Friday, July 31, 2009

Good business or cutting off our nose to spite our face?

I discovered this week that Veronica was part of the layoff last week. I hadn't particularly noticed her absence because she does spend a lot of time meeting with the partners and sometimes keeps erratic hours, but I realized that she was gone as I was looking across the office while a colleague told me of her dismissal late on Friday afternoon. I suppose Veronica's layoff was obvious enough to do--she was likely well paid and the partners needed to cut costs. Before she arrived about 18 months to 2 years ago, they did their own marketing and wrote their own proposals, so they'd just have to go back to doing it again. But...people, you laid. off. the. head. of. marketing. Seriously?
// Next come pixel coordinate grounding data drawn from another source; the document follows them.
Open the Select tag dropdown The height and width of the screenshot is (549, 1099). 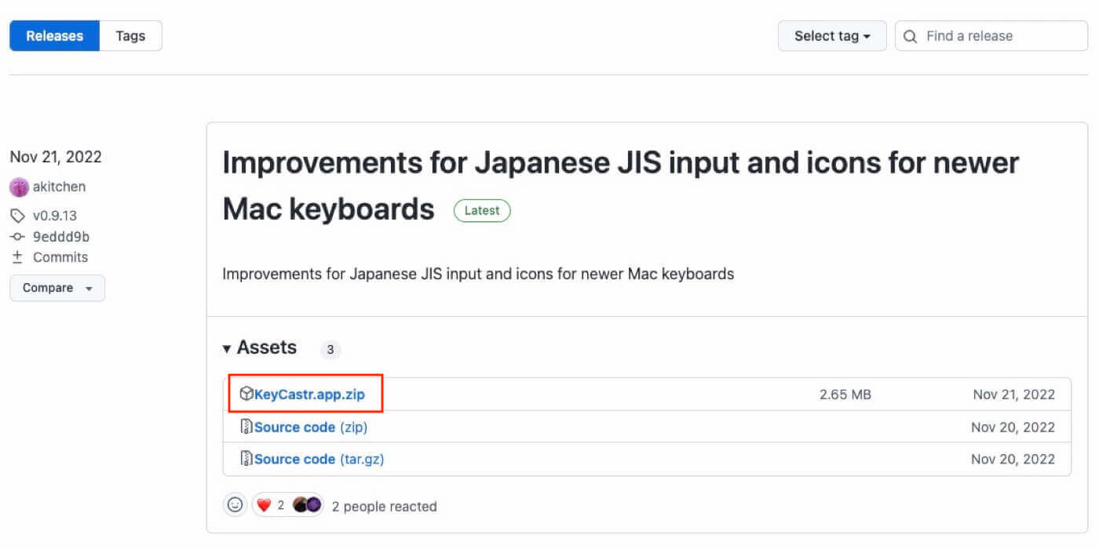tap(831, 36)
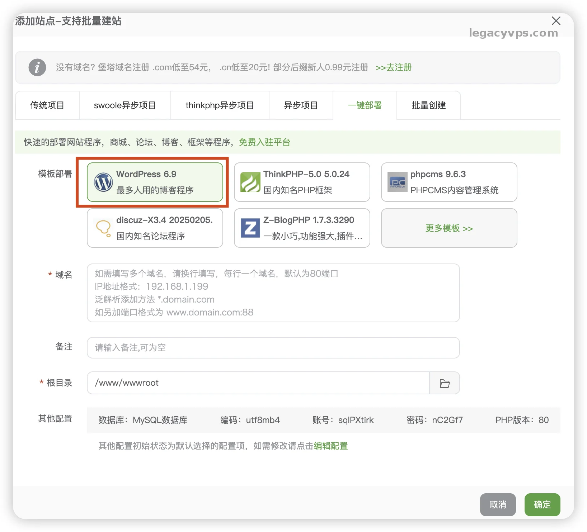The height and width of the screenshot is (532, 587).
Task: Click the phpcms logo icon
Action: tap(397, 182)

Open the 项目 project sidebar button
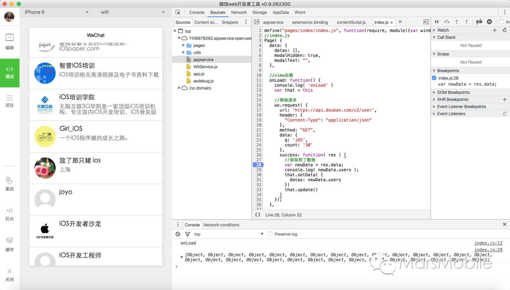point(9,101)
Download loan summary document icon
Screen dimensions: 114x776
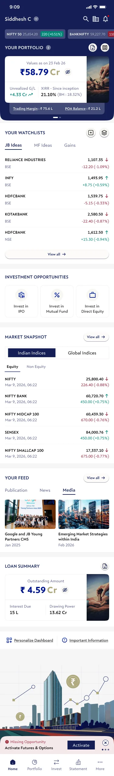[x=105, y=566]
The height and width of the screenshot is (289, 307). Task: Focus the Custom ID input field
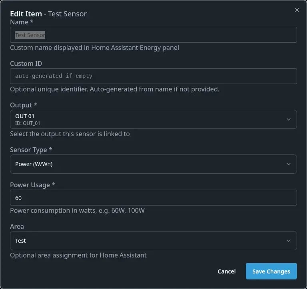(153, 76)
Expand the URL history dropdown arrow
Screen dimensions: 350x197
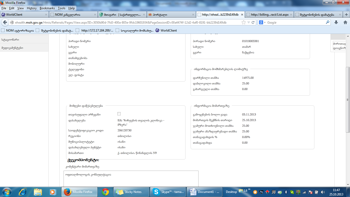249,23
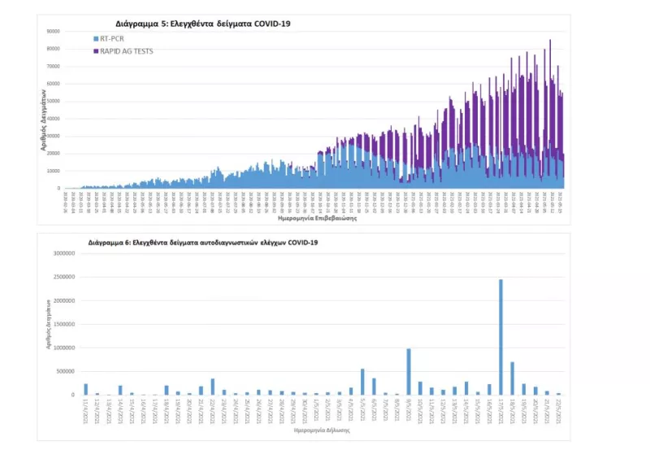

Ingrid and Liz and I mulled over the decision this week. Liz evidently was never a fan, due to the fact that no work was coming in, and it's kinda her job to get work in the office. Plus, Veronica appeared to send out lots of emails about events coming up in the community and articles or slide shows relating to architecture and culture from the New York Times and other media sources. I countered with the fact that I felt she'd been behind the 8-ball to start with, having to try to get eight partners to talk to each other and agree on ANYTHING for the first time in 40 years. I mentioned that Bosley, under her advice, began taking chances with his interviews and proposals and was winning some small projects. Liz's rebuttal was, "Yeah, but we need some big work to keep up afloat, and we keep coming in second."

Fair enough, but the sendoff of Veronica leaves me feeling the same way when I see a sports team fire the manager or coach. The manager may be in charge of putting people in and out of the game or setting up training and practice and writing plays, but at some point the players have to go out there and play and win. I don't fully agree that it was Veronica's job to get work (though to be fair I may be misquoting Liz a bit on this). Her job was to help us make good, solid presentations and to convey ourselves in a way that appeals to potential clients and makes them take a second look. It's just that when they've taken a second look at us, after they toured our offices and saw our elaborate presentations and amazing models (real and digital) and we've built and heard all that we've had to say, they decided they liked another firm more. And ultimately, that's out of Veronica's--and perhaps everyone's--hands.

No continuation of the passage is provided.